Given task:
Answer these questions about the ticket on the refractivity formula:
1. Which milestone is the ticket assigned to?
2. In the two-month experiments, by about how much did using Rueger cool the troposphere?
3. What k1 value has Liebe used since 1985?

Opened 16 years ago

Closed 16 years ago

#162 closed enhancement (fixed)

Refractivity formula

Reported by: Huw Lewis Owned by: Huw Lewis
Priority: normal Milestone: 3.0
Component: ropp_fm Version: 2.0beta
Keywords: refractivity formula Cc:

Description

We need to review the use of the 'Rueger' refractivity formula in ROPP.

Since the release of ROPP-2 we have discovered that the Rueger formula is in fact not officially adopted by IAU and not in widespread use within the community. Evidence from Sean also shows detrimental impact in experiements (see email below).

For ROPP-3, we should re-adopt the 'traditional' refractivity formulation used in ROPP-1 (perhaps with compile-time option --with-rueger for validation against ROPP-2).

Some notes on the refractivity coefficients
---------------------------------------------

I'm just writing a few notes that might stimulate discussion
tomorrow. At a recent telecon, Kent asked if ECMWF planned to
use the Rueger refractivity coefficients. I have performed
some experiments with the Rueger coefficients and I am
not convinced about making the change.

To recap in operations at ECMWF (and the Met Office) we use

N = 77.6 P/T + 3.37E5/T**2

(p = dry partial pressure, e = water vapour pressure).

Rueger suggests

N = 77.689 P/T - 6.3938 e/T + 3.75463E5 e/T**2

The Rueger values are now used in ROPP. I have most
trouble with the change in the dry term (k1) from 77.6 to 77.689.
That is a 0.115% increase, which Huw has shown maps into
a 0.115% increase in the simulated bending angles.
I thought k1=77.6? value was pretty well known (Eg paper
from Bevis 1994).

Rueger makes the point that the value must be increased because
of the increasing CO2, but from his calculations
the change in CO2 only accounts for a just a 0.004 of the
0.089 increase.

I have run the experiments for 2 months (Dec 08, Jan 09) and
using Rueger cools the troposphere by ~-0.1 K.
It is slightly degrading the fit to radiosonde
height measurements. I do not feel able to make this change
for operations. We have a parallel suite coming up, but
I am not going to propose the change.


Non-ideal gas effects.
-----------------------

One reason why Rueger might be too big is because I think
his coefficients essentially contain non-ideal effects.
It appears the experimentalists measure N
for a range of P and T and then derive "k1" assuming

N = k1 P/T

k1 = N T/p

(Assuming DRY air for clarity)
However, if you take into account non-ideal effects the
equation becomes

N = (k1 P/T) Z

where Z in the inverse compressibility. At T=273.15K and
P = 1013.25 hPa, Z = 1.000588 which is small.
But if you plug it into Ruegers formula k1 is reduced from
k1 = 77.689 to k1 = 77.643, so the increase has reduced by
about a half, to 0.055%. (Z-1) falls with pressure. I think
Rueger's k1 value is really (k1*Z), with Z evaluated at the
surface, so his k1 is not appropriate higher up as (Z-1)
gets smaller.

Data selection
---------------

We also have some issues about the data he used for his
best available coefficients. EG, Mike noticed that he
used a k1 value attributed to Liebe (1977) of k1 = 77.6764,
but Liebe has used k1 = 77.64 since 1985.

I think it is worth noting that the only person who uses Rueger in 
operations is Josep (Paul Poli does not!) and he has found that he
has to include non-ideal gas effects in his hydrostatic
equation to reduce biases.

Data extract:

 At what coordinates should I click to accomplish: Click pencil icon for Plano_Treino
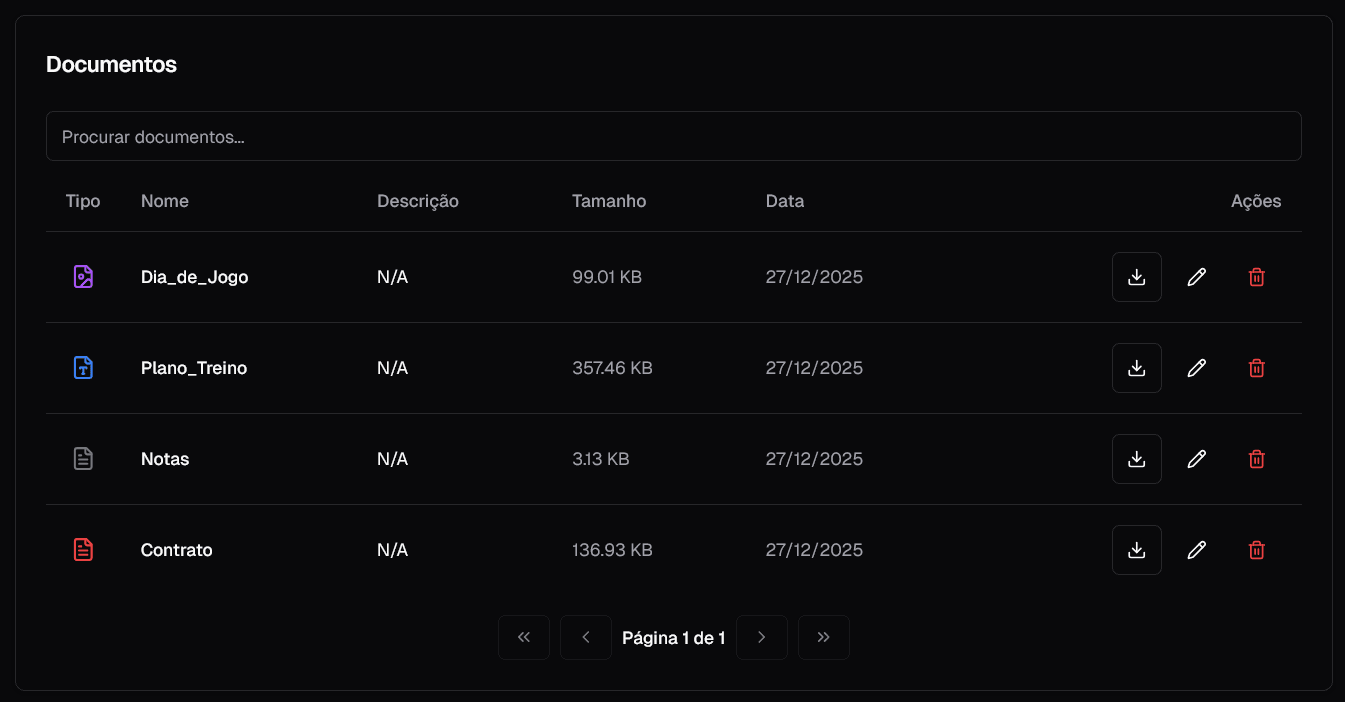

Answer in full:
1. 3.0
2. By about 0.1 K.
3. 77.64